▶ [EXTRACT]
%%
# The SBHonline Community Daily > Books, Movies, and TV >  >  For the Romantics

## julianne

If you like tales such as _Brief Encounter_ and _An Affair to Remember_,you will enjoy _The Last Letter From Your Lover_ by JoJo Moyes. Set in England during the early 1960's and again in 2003, it is a haunting love story.

----------


## NHDiane

Sounds like one I would enjoy - thanks for letting us know about it.

----------


## amyb

Thanks Julianne-adding it to my list.

I remember sobbing so at the end of this movie with Cary Grant and Deborah Kerr. Years later I caught the B&W version, Irene Dunne and ?

----------


## GramChop

Ahh...An Affair to Remember - my absolute favorite!!!  I will be purchasing _The Last Letter From Your Lover_  TOMORROW!  Thanks, Julianne!

----------


## Eve

I was singing the song, L'Affaire d'Amour, to Jeanette as she jumped out of my car to run across the street to meet Dennis at the top of the Prudential Tower this summer

----------


## GramChop

> If you like tales such as _Brief Encounter_ and _An Affair to Remember_,you will enjoy _The Last Letter From Your Lover_ by JoJo Moyes. Set in England during the early 1960's and again in 2003, it is a haunting love story.



I've downloaded the audiobook for my road trip tomorrow morning.  The book is 15 hours long so I'll listen both directions.  I'm pretty excited to "read" it!  My review will be forthcoming.

----------


## amyb

I will get the book and tissues too.

----------


## andynap

> Thanks Julianne-adding it to my list.
%%
▶ [GIVEN MATERIAL]
%%
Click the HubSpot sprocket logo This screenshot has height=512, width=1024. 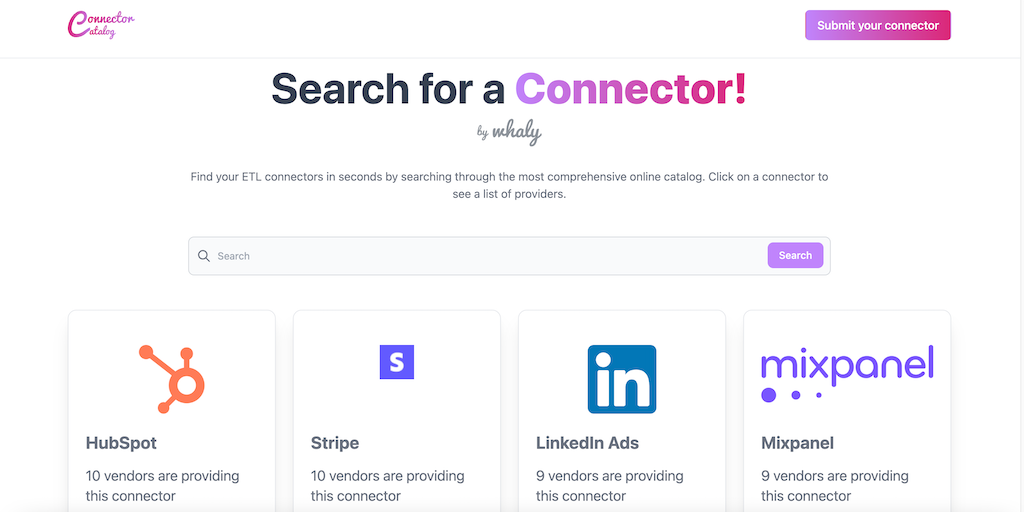[172, 379]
%%
▶ [WORK REQUIRED] Transcribe verbatim the portion of the forum thread that begins with the words "## julianne" and ends with "know about it.". The data come from a source separate from the forum thread.

▶ [ANSWER BELOW]
## julianne

If you like tales such as _Brief Encounter_ and _An Affair to Remember_,you will enjoy _The Last Letter From Your Lover_ by JoJo Moyes. Set in England during the early 1960's and again in 2003, it is a haunting love story.

----------


## NHDiane

Sounds like one I would enjoy - thanks for letting us know about it.